Knapp, being Western, likely saw the kitchen as a room with walls and doors. But the word dapur is much more fluid. It could refer to the plinth on which the charcoal (or later, gas) stove stood, or even just the stove itself. Over time, it came to mean the entire kitchen area.

Today, a light touch of a finger sparks an invisible flame. But the dapur of yesteryear was almost a living thing — it needed to be fed, coaxed, and carefully tended.

Yet Peranakan women managed to prepare elaborate, multi-course feasts on the humblest of stoves. Some dishes were cooked beside the air well (open shaft for light and ventilation); others, especially large pots of food for gatherings, were made using charcoal stoves borrowed from cooperative neighbours and placed just outside our back door.

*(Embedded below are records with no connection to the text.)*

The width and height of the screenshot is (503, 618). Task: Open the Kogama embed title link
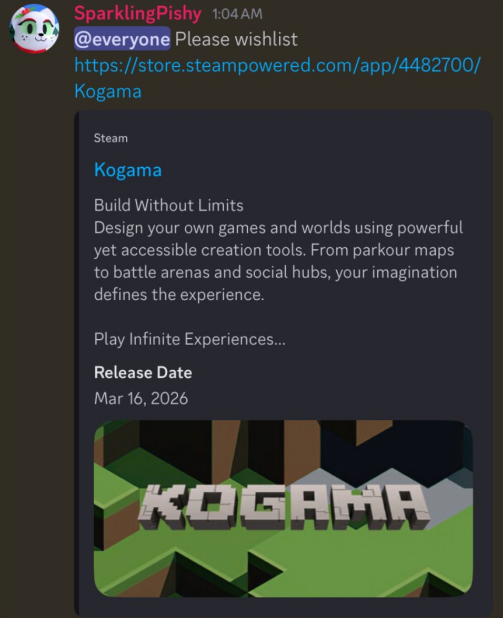(x=128, y=170)
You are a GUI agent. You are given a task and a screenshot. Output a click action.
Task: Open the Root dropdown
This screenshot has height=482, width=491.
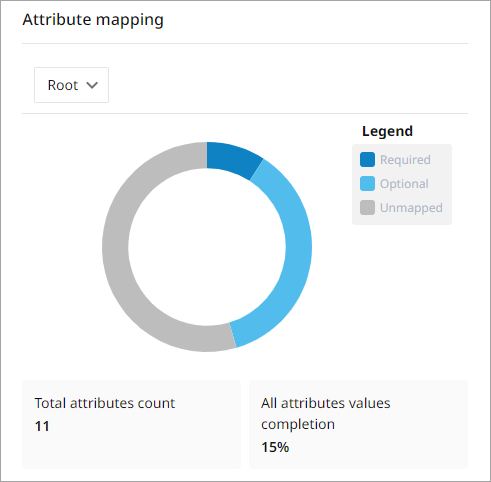pos(71,85)
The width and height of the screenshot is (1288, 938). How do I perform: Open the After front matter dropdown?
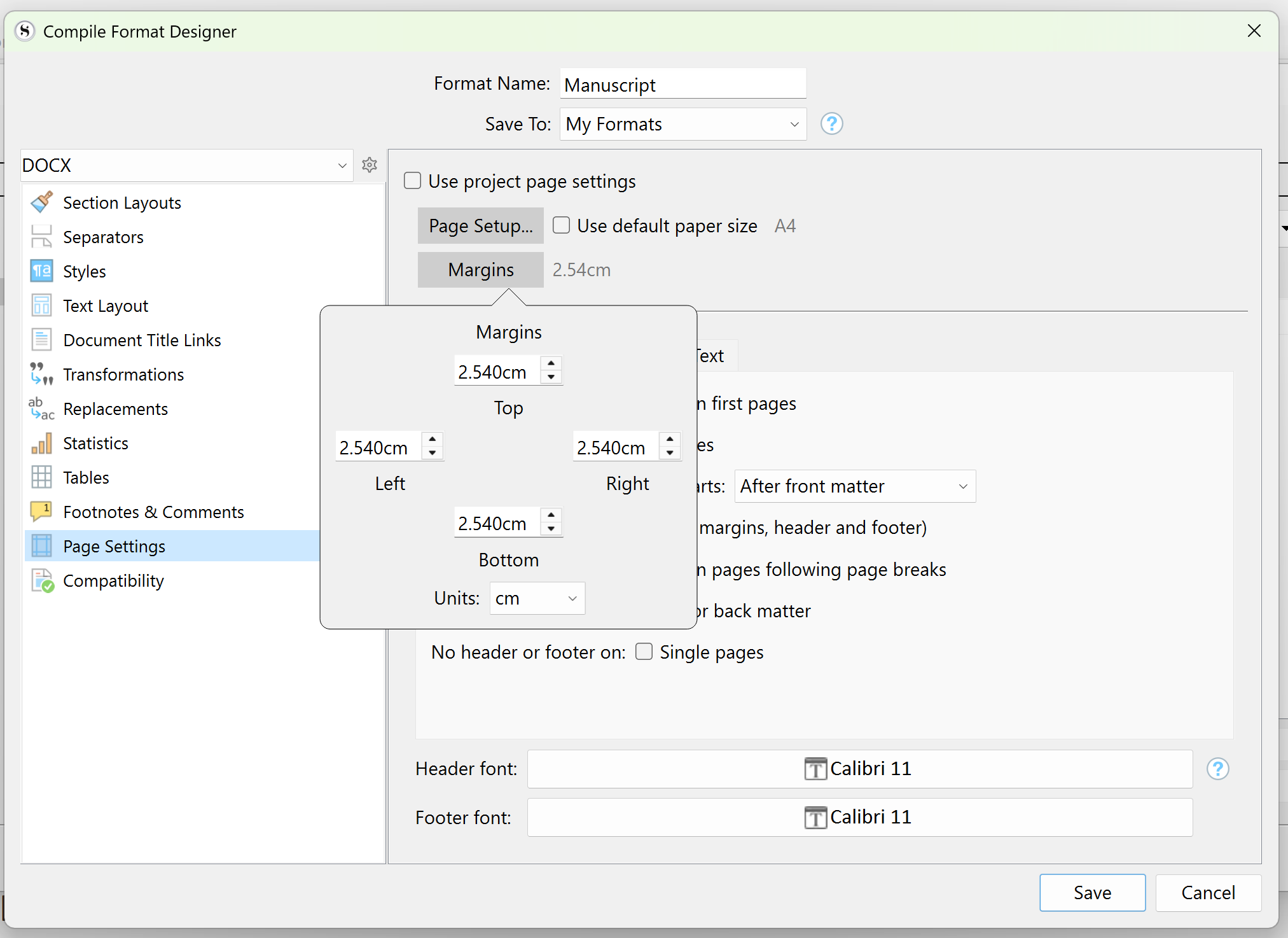(854, 486)
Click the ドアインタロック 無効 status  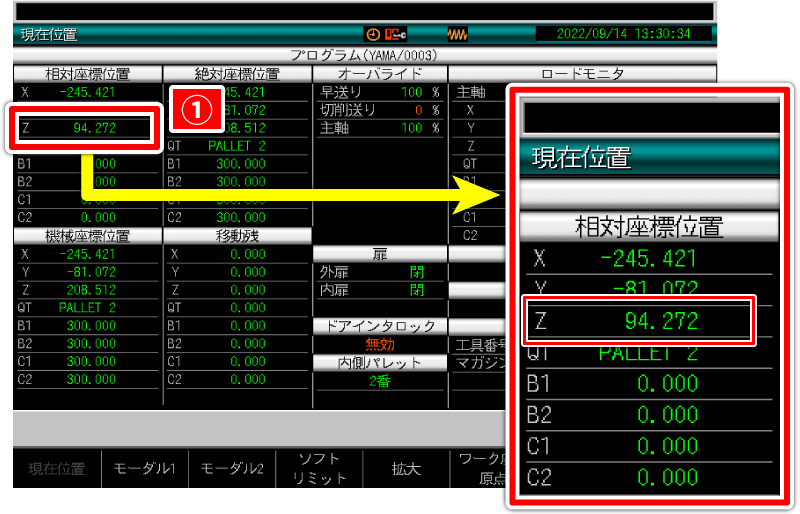[380, 344]
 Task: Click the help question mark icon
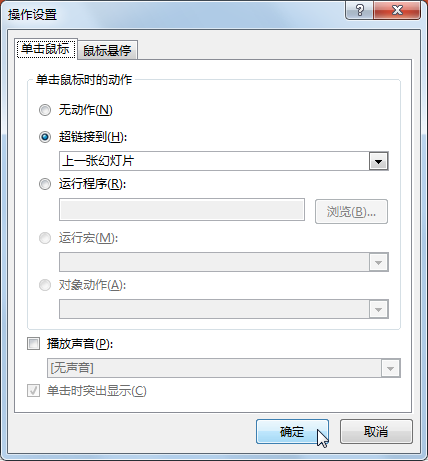click(x=360, y=10)
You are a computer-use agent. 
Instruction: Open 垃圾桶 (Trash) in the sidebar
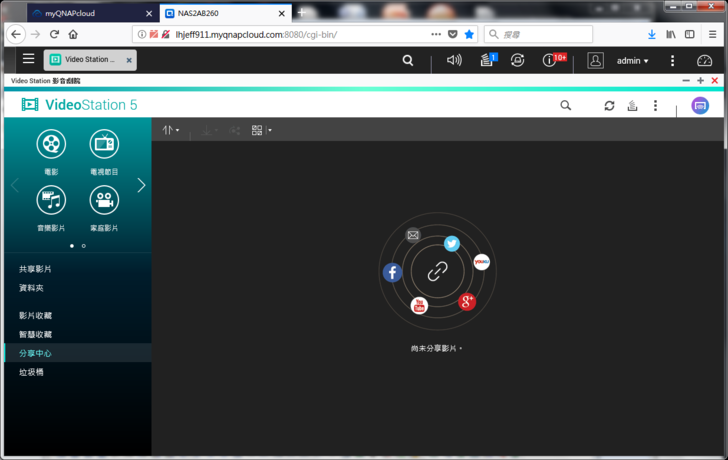tap(31, 372)
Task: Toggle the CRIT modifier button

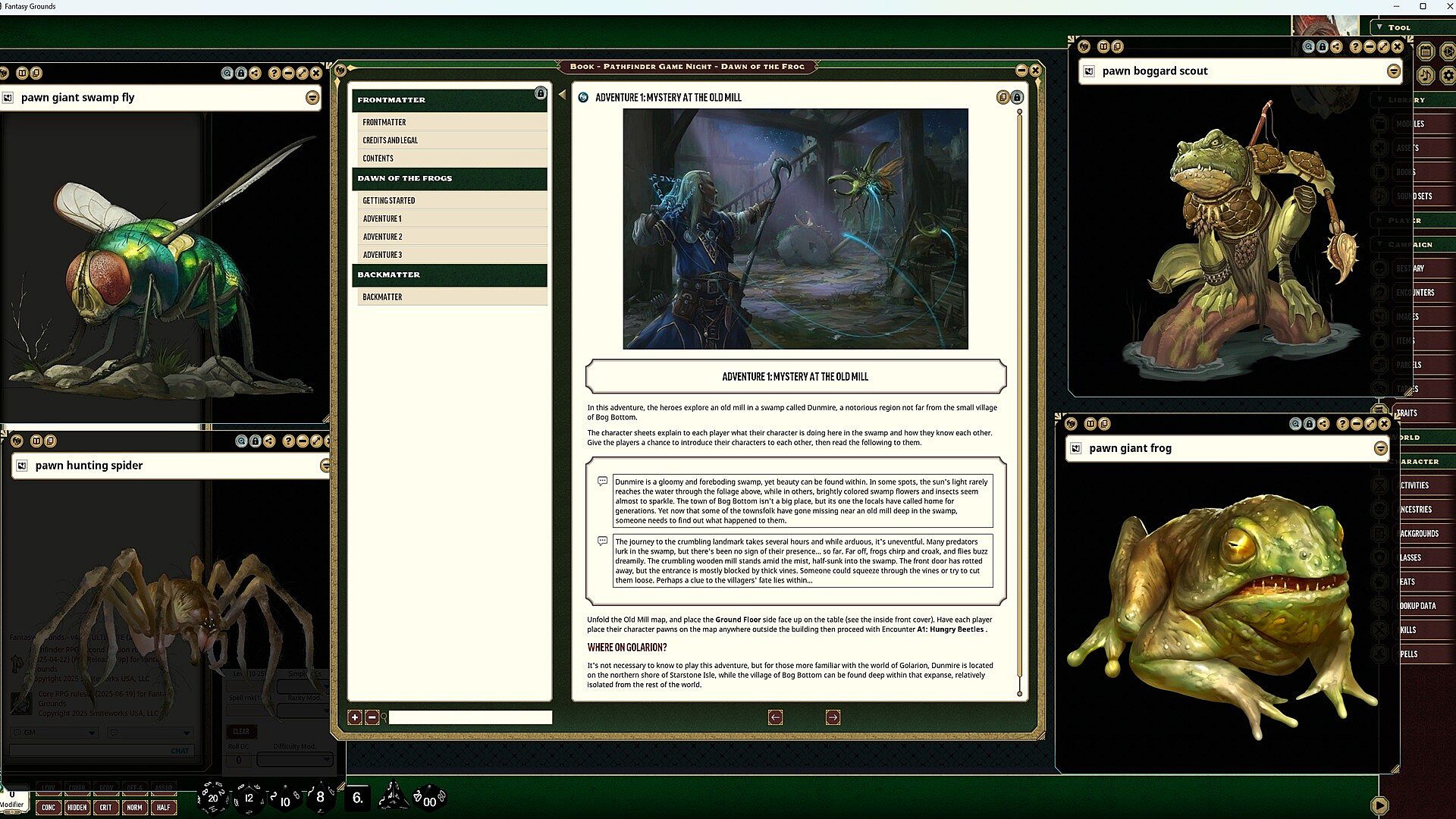Action: click(105, 808)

When my grandmother was around, all soups had to be brewed over the charcoal stove. It stood no taller than two feet — red, cylindrical, with tiny sliding doors just big enough for a pair of tongs to rearrange the glowing charcoal or push out ash. Its thick, ridged top held a well-seasoned wok or enamel pot perfectly in place — with just enough wiggle room for the occasional swirl of the pan.

I vividly remember the visits from our charcoal delivery man — lean and muscular, a 20-pound sack slung across his back, his shoulders dusted in soot like black snow. His singlet, once white, had long since surrendered to grime and fire.

My grandmother would lash out at whoever forgot to order the charcoal in time, but once he arrived, everything was forgiven in the rush to re-ignite the stove with leftover firestarters and charcoal logs.

If we kids were within earshot and not too slow to respond, a kipas lidi (palm frond fan) would be thrust into our hands with a firm instruction: Fan until the flames roar! And so we’d squat — precariously balanced on wooden terompah (clogs), hunched over the ground-level stove — swinging the fan with all our might until the fire blazed back to life.

Looking back, I feel a nostalgic twinge of regret that I never passed these tasks on to my children — and I certainly won’t try them on my granddaughter. Not only would they scoff at the idea that charcoal adds any taste or nutritional value, but they’d also send me Google search results declaring that orh kim (black gold, charcoal) couldn’t possibly affect food sealed behind thick stainless steel.

Still, I believe ours was the best of both worlds. We tasted the most flavourful food, with just a fraction of the labour of the generations before us. And now, our dapur lights with the mere touch of a button — but the memory of that living flame lingers on.